When it first was introduced, the GAP8 contained eight RISC-V cores , (made by Greenwaves, Grenoble, France) which seemed like a nice number. However, one was used to manage the system, leaving seven to handle the heavy lifting. That works most of the time, but the power of two has an affect when trying to distribute some chores. Thus, having eight cores plus one makes more sense, hence GAP9.

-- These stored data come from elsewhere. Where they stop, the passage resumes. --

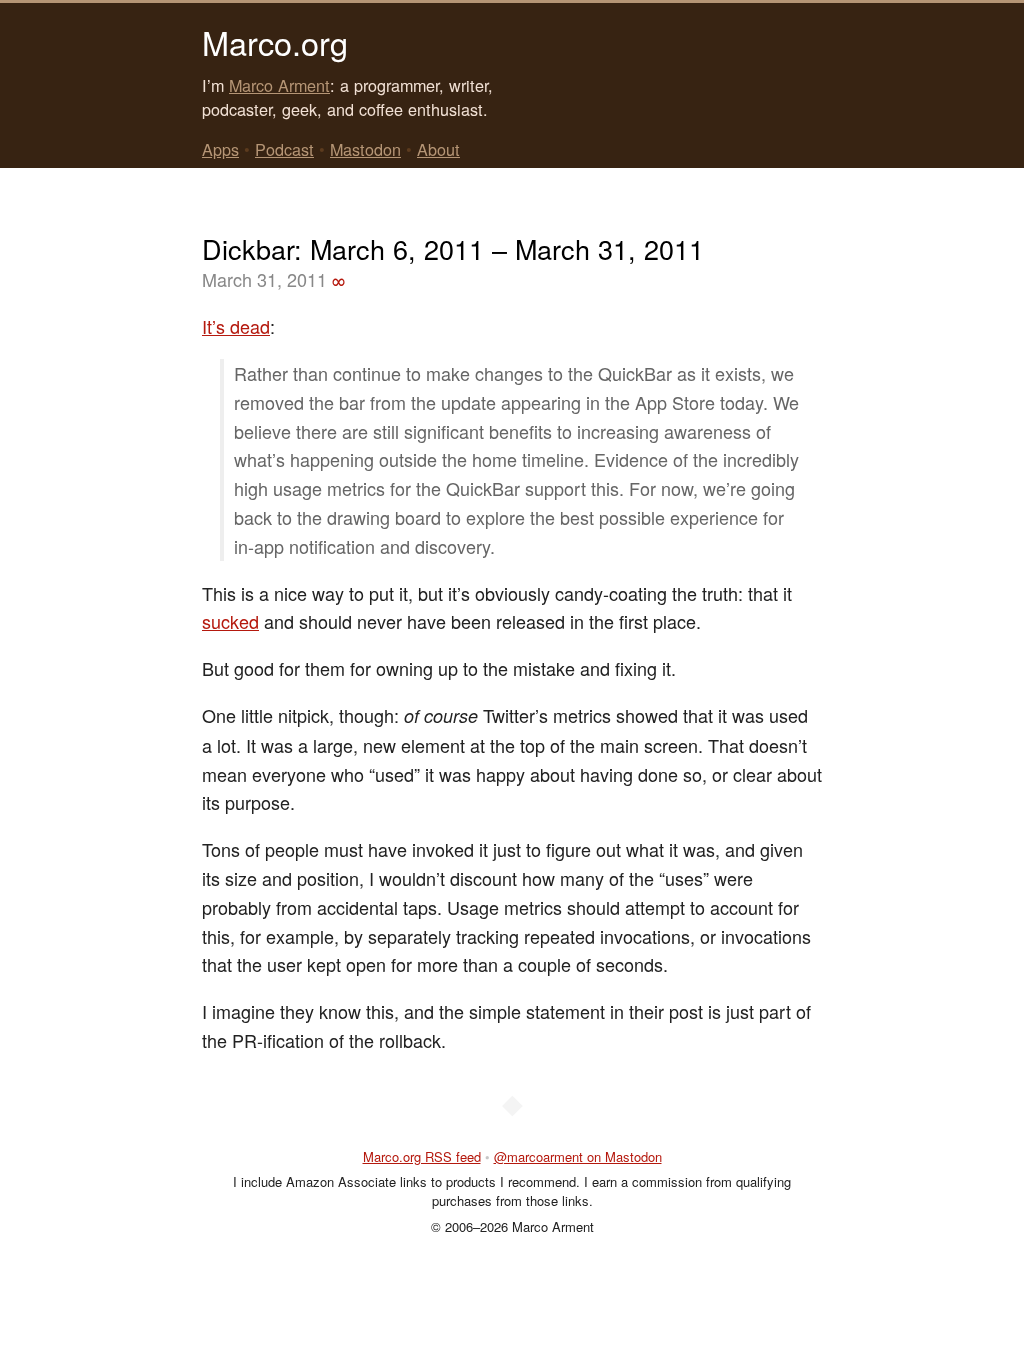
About (438, 149)
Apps (220, 149)
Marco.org (275, 42)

GAP9 is the latest incarnation with nine 32-bit RISC-V cores (see figure) . The GAP9 is built using GLOBALFOUNDRIES’s 22-nm FDX process. The overall architecture hasn’t changed much, and these cores can handle machine-learning chores using platforms like TensorFlow Lite for Microcontrollers. Though the cores are optimized for machine-learning (ML) chores, there’s additional hardware that brings in floating-point and vector-processing support. This provides a significant performance boost for ML applications compared to GAP8.
The new processing support can work with 8-, 16- and 32-bit floating point as well 2- and 4-bit integers. It already handled 8-, 16- and 32-bit integers. The smaller numeric values provide more efficient ML model support. All of the processing elements share a memory subsystem that can deliver 41.6 GB/s. And the compute elements are able to deliver 50 GOPS of performance while using only 50 mW of power.
The GAP9 performs basic video processing with a CSI2 and parallel interfaces tied to an ML model like MobleNetV1. This can process 160- by 160-pixel video streams using only 806 μW/frame/s.
Other chip features include cryptography hardware that supports AES128/256. In addition, there’s a Physically Unclonable Function (PUF) unit.